Manchester United Should Not Get Carried Away by Pre-Season Success

Sam Pilger@sampilgerContributing Football WriterAugust 5, 2014

MIAMI GARDENS, FL - AUGUST 04:  (L) Darren Fletcher #24 of Manchester United and (R) Wayne Rooney #10 of Manchester United lift the winners trophy following their 3-1  victory over Liverpool in the Guinness International Champions Cup 2014 Final at Sun Life Stadium on August 4, 2014 in Miami Gardens, Florida.  (Photo by Chris Trotman/Getty Images)
Chris Trotman/Getty Images

There was a time not long ago when football observers paid scant attention to pre-season friendlies.

Your team would appear in one of these games and you might simply glance at the result in the newspaper the following day. They're usually played at a pedestrian pace with nothing riding on the result.
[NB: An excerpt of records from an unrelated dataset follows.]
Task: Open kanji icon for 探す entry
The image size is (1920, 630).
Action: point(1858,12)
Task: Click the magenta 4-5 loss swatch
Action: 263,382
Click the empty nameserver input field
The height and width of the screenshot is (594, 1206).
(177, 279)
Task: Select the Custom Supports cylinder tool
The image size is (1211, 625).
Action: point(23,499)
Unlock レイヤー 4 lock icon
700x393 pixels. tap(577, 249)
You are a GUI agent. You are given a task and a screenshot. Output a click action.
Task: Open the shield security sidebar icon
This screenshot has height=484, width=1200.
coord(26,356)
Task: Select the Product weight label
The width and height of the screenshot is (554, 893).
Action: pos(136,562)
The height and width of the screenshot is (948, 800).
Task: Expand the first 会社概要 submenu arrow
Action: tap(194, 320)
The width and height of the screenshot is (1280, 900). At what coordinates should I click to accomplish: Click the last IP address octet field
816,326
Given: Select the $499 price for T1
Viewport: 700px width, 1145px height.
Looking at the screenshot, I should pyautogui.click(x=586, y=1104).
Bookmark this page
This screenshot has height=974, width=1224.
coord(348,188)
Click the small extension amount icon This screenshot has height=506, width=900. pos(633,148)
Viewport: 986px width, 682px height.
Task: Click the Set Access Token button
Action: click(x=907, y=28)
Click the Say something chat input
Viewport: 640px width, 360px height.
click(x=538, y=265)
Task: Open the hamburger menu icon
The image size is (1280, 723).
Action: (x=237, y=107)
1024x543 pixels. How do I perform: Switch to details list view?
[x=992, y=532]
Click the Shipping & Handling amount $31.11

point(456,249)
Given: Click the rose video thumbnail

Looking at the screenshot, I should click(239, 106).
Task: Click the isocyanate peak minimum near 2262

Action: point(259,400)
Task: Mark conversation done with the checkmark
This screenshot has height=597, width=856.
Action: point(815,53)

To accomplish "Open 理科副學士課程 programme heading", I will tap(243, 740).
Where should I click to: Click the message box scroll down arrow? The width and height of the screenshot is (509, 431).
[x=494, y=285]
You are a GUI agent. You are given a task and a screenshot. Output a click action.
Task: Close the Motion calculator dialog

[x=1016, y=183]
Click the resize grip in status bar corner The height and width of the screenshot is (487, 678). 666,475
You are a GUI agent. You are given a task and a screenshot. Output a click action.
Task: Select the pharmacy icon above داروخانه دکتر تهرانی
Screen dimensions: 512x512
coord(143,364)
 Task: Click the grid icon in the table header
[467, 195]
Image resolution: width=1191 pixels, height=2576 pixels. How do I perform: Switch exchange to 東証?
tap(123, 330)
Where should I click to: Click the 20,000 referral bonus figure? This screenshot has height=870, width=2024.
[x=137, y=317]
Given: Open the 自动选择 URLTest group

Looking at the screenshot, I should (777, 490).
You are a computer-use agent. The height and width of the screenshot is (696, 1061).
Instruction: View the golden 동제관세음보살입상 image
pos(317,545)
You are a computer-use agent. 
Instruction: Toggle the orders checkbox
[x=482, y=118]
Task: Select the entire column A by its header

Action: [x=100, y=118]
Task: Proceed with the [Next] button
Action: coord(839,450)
But these days, pre-season friendlies, fuelled by the rise of social media and fans starved of club football for the previous three months, command more interest than ever before.

A crowd of over 109,000, the biggest ever to watch the sport in the USA, flocked to see Manchester United face Real Madrid at Michigan Stadium on the first weekend of August. 

United beat the European champions 3-1 in Ann Arbor to progress to the International Champions Cup final against Liverpool, who they also beat 3-1. 

Once more United put on an impressive display to overcome their biggest rivals in a wet Miami with goals from Wayne Rooney, Juan Mata and Jesse Lingard. 

It meant United got to lift a trophy and pose for the obligatory happy-team photograph. 

Five straight wins against stellar opposition in which United have scored a total of 16 goals and conceded only four constitutes a very successful pre-season.

Eleven days before the start of the Premier League, this has created an artificial and inflated sense of optimism around Old Trafford at the start of Louis van Gaal’s reign.

But the fact remains United have won no points, nor have they moved up the table or progressed in a cup competition.

They have gained a little momentum, but nothing more.

These results have been gained against half-fit and disinterested sides.

DENVER, CO - JULY 26: Wayne Rooney #10 of Manchester United celebrates his second goal with Juan Mata #8 during the first half of an International Champions Cup match against AS Roma at Sports Authority Field at Mile High on July 26, 2014 in Denver, Color
Justin Edmonds/Getty Images

You can only play the team in front of you, but United defeated a weak Real Madrid shorn of almost half their starting line-up.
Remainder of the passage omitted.